V-Blaze and V-Cloud Online Help

Real-Time Streaming Transcription

Real-time streaming transcription enables use cases such as in-call monitoring and alerting of a supervisor to intervene in an active call. When real-time mode is activated, a transcript of each utterance is returned as soon as that utterance has been transcribed.

V‑Blaze can be configured to transcribe live streaming audio at a rate between 1X (real time) and 5X (five times faster than real time). In most cases 1X is sufficient. Higher speeds are offered for demanding use cases where milliseconds count. Delivering 5X real time requires five times more hardware resources than does 1X, all other factors being equal.

How does real-time transcription work?

Utterance transcripts are HTTP POSTed to a client-side callback server. Real-time transcription resembles the standard callback mechanism with one major difference. Instead of POSTing the entire transcript to the callback server, the transcript of each utterance is POSTed as soon as it is ready.

  1. Utterances are transcribed based on two events:

    • Break(s) in speech

    • Max utterance length

  2. The max utterance length setting can be as high as 80 seconds (15 seconds is typical), but this is a variable that will require tweaking per solution and use case. Note that setting max utterance too low will most likely degrade transcription accuracy; a lower setting reduces the the amount of context available to support recognition, which the ASR engine relies on.

  3. Latency is measured from the time an utterance to be transcribed ends to the time that a transcription result is posted. Load impacts this latency:

    • Light load: 0.2x latency should be expected

    • Medium load: 1x latency should be expected

    • Heavy load: > 1x latency should be expected

The three phases of the transcription of an utterance are described below to illustrate the precise timing of real-time ASR engine transcription:

  1. The ASR engine receives audio data packets as fast as the sender can provide them. For example, during a live two-channel telephone call being sampled at 8 KHz and encoded as PCM with a two-byte sample size, each ASR engine stream will receive (8000 Hz * 2 Bytes * 2 Channels), which equals 32,000 bytes per second.

    The ASR engine will buffer this audio data until it detects a sufficiently long silence or until the maximum utterance duration has been exceeded. For example, for a 15-second utterance, the ASR engine will spend 15 seconds buffering audio.

  2. Once the ASR engine has buffered a complete utterance, it will transcribe the utterance. If the ASR engine has been configured to transcribe at 1X, it can take up to 15 seconds to complete the transcription process of a 15-second utterance.
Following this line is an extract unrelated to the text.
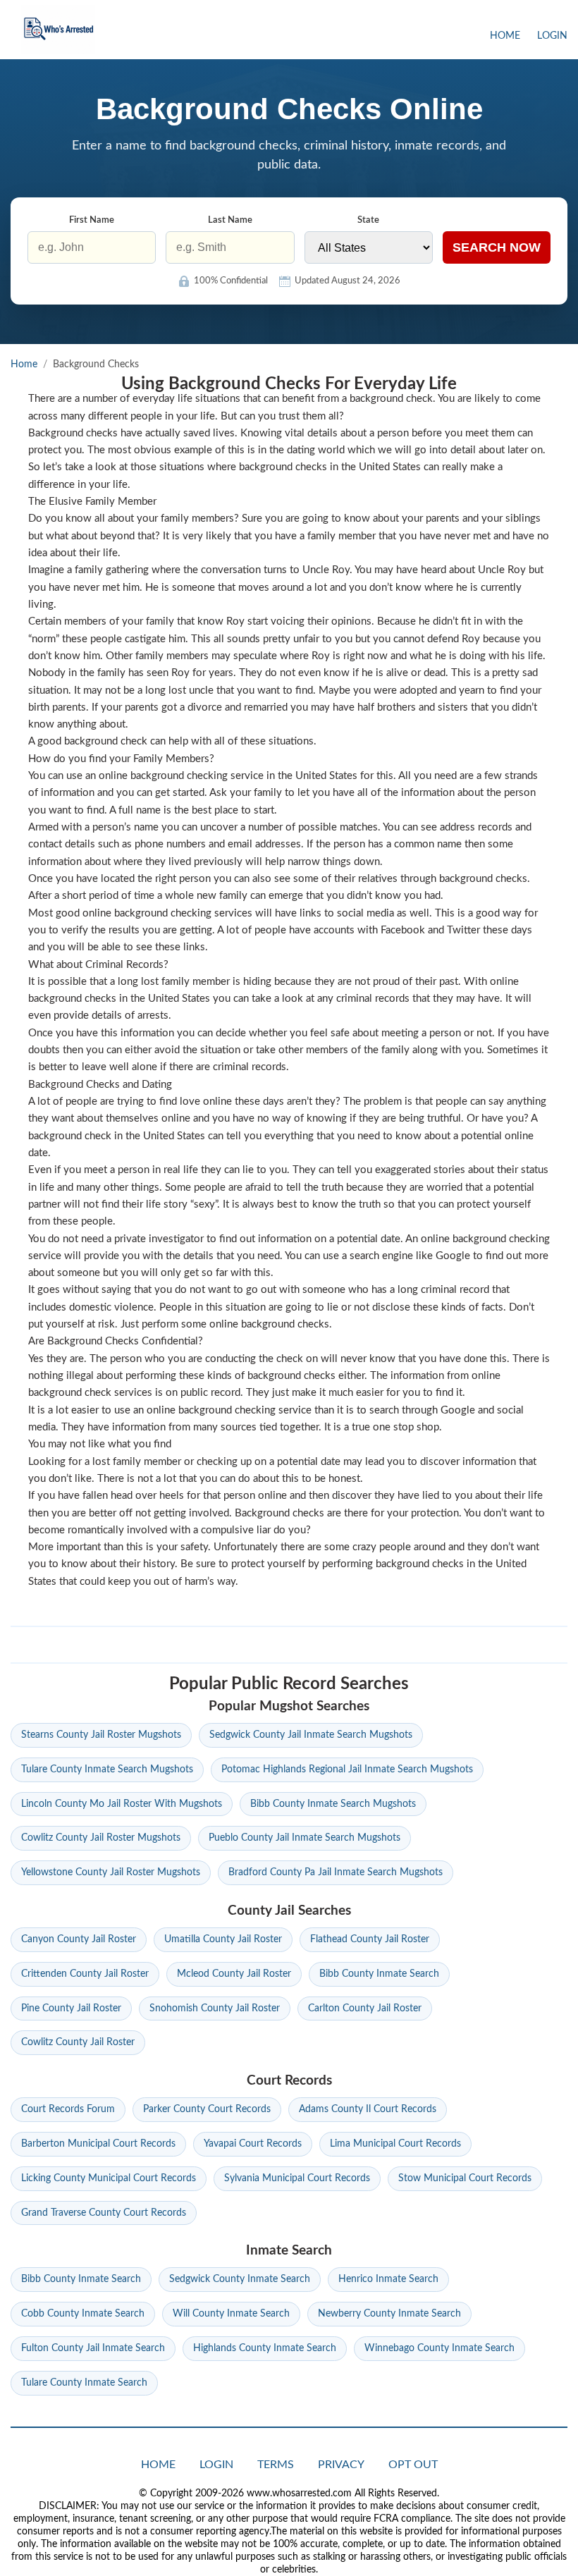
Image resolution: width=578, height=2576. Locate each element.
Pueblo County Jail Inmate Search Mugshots (304, 1838)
If it has been configured to transcribe at 5X, it can take up to three seconds (15/5 = 3).

  3. As soon as the utterance transcription process has completed, the result is POSTed to the utterance callback server.

For example, suppose a server (the "sender") is configured to broadcast a telephone call on port 5555, using the WAV container format and a supported audio encoding method such as PCM. Likewise, a server (the "receiver") is configured to receive utterance transcript data on port 5556. Note that sender and receiver can be running on the same machine, and can even be different threads of the same program, or they can be two entirely different, geographically distributed systems. The following request will initiate real-time transcription:

curl -F utterance_callback=http://receiver:5556/utterance \
     -F datahdr=WAVE \
     -F socket=sender:5555 \
     http://blaze_name:17171/transcribe